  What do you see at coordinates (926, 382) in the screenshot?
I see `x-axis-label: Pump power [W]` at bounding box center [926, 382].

********************

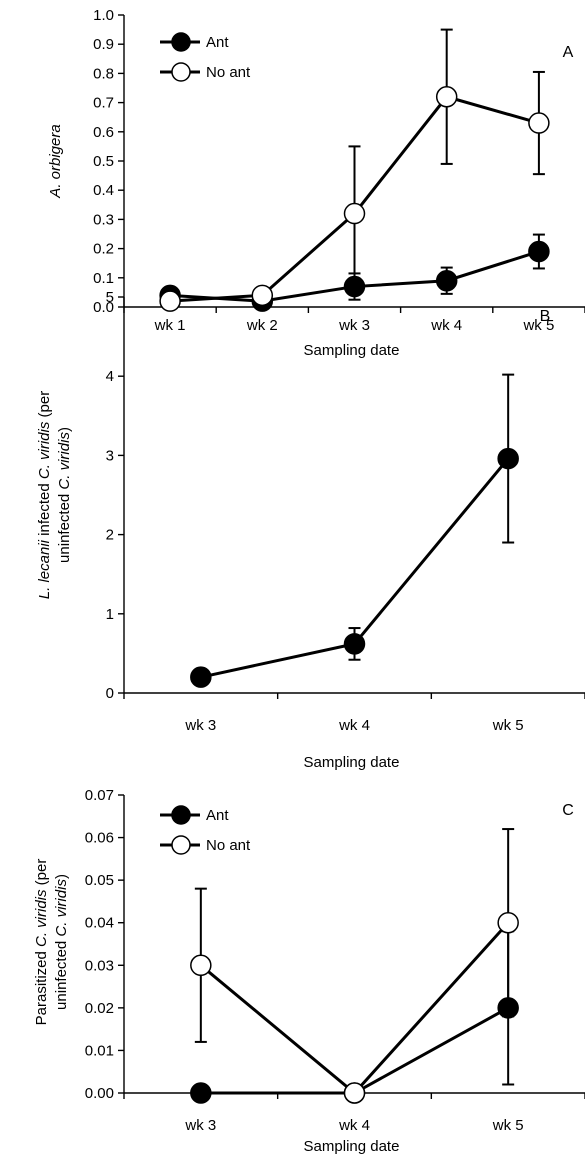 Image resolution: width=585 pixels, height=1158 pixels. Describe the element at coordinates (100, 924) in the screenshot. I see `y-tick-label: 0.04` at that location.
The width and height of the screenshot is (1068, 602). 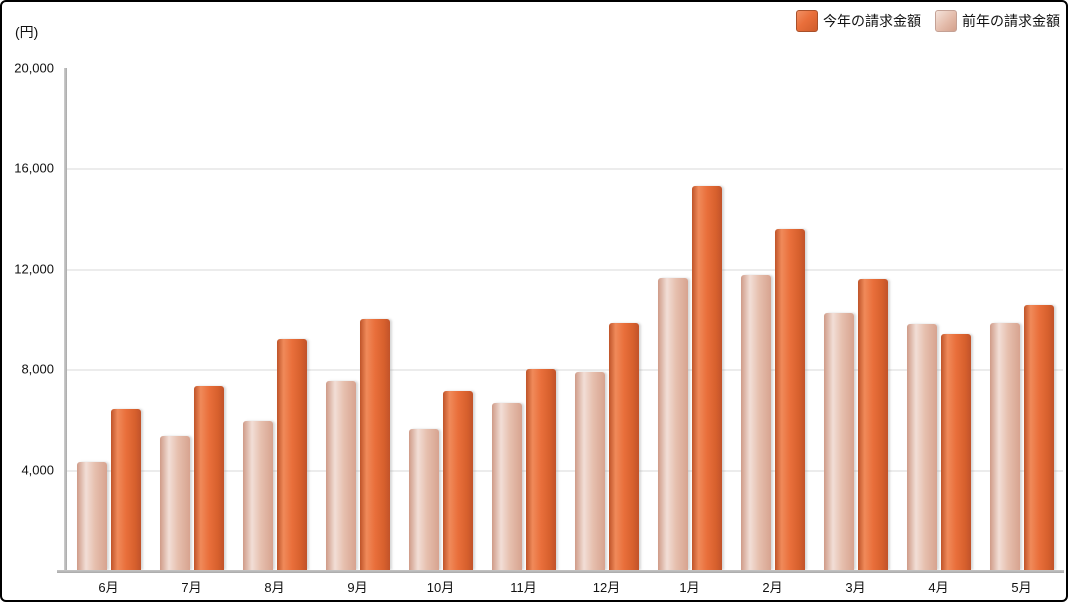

********************

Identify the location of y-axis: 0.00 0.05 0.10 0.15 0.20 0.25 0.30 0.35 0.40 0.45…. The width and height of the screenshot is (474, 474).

********************

## [How to complete this task]
Echo the material starting with the line that contains "Image resolution: width=585" and going on through the line that contains "The width and height of the screenshot is (1068, 602).", leaving out the pictures.

## [Exercise result]
 Image resolution: width=585 pixels, height=1158 pixels. Describe the element at coordinates (100, 924) in the screenshot. I see `y-tick-label: 0.04` at that location.
The width and height of the screenshot is (1068, 602). 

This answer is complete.